Several of Romney’s assets — including a large family trust valued at roughly $100 million, nine overseas holdings and 12 partnership interests— were not named initially on his disclosure forms, emerging months later when he agreed to release his tax returns.
Several outside experts across the political spectrum, however, say Romney’s disclosure is the most opaque they have encountered, with some suggesting the filing effectively defeats the spirit of disclosure requirements.
[Romney’s failure to disclose these assets, and the inapplicability of conflict-of-interest “must sell” requirements to a President, mean that we may never know and that Romney may continue to hold positions that would be inappropriate for a sitting president.] Although still subject to the disclosure requirements, a president cannot be compelled by OGE to sell undisclosed assets, according to an OGE official. Romney’s would be the first presidency to face this circumstance. Id.

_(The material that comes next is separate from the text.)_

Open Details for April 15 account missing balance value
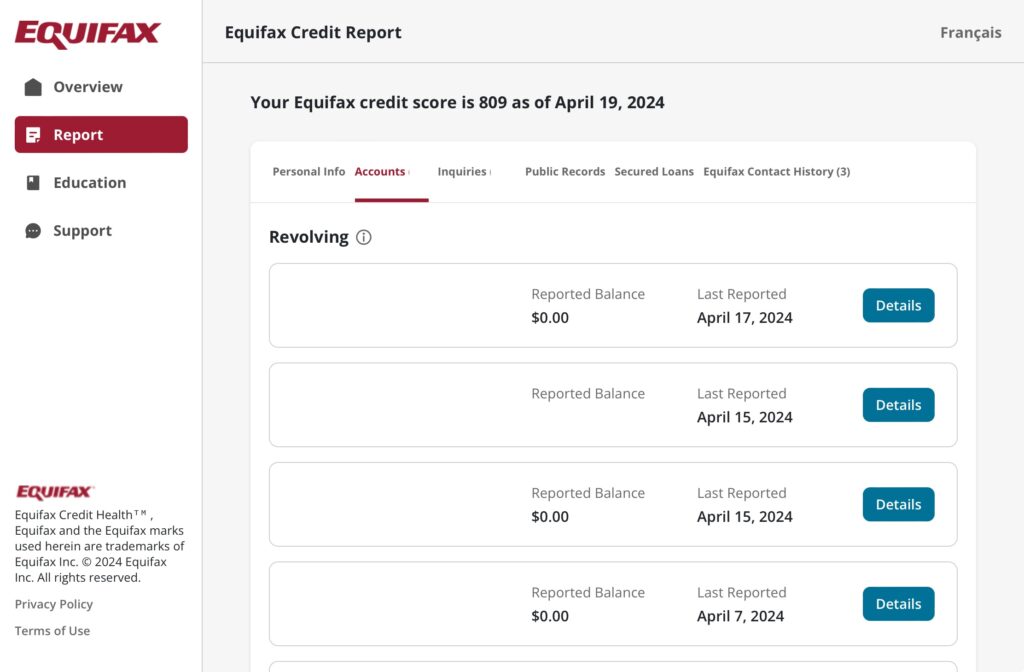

As the article notes, one reason Romney doesn’t disclose Bain’s underlying assets is that Bain (a fund he created) requires its participants to enter into confidentiality agreements. Handy for a politician with considerable wealth that the institution he created “requires” him to keep its investments secret. But not so handy for the people whom a president is supposed to serve. As Democratic Party lawyer Joe Sandler noted, “Romney’s approach frustrates the very purpose of the ethics and disclosure laws.” Id. The disclosure is intended to “allow the public to identify potential conflicts of interest and the personal economic priorities of candidates and elected officials.” Id. (quoting Fred Wertheimer, an advocate who worked on getting the law passed after Watergate). The right answer to a refusal to disclose is that the candidate should divest or else not run for office. Id. (noting that various Washington lawyers provide this advice to candidates who cannot disclose underlying assets).

As the campaign progresses with continuing claims by GOP advocates that Romney’s “entrepreneurial” activity at Bain demonstrates that he has the business sense we purportedly need in a president, more scrutiny will fall on his current holdings as well as Bain’s past and present activities and just how well such an organization does (or does not) support the country’s economy.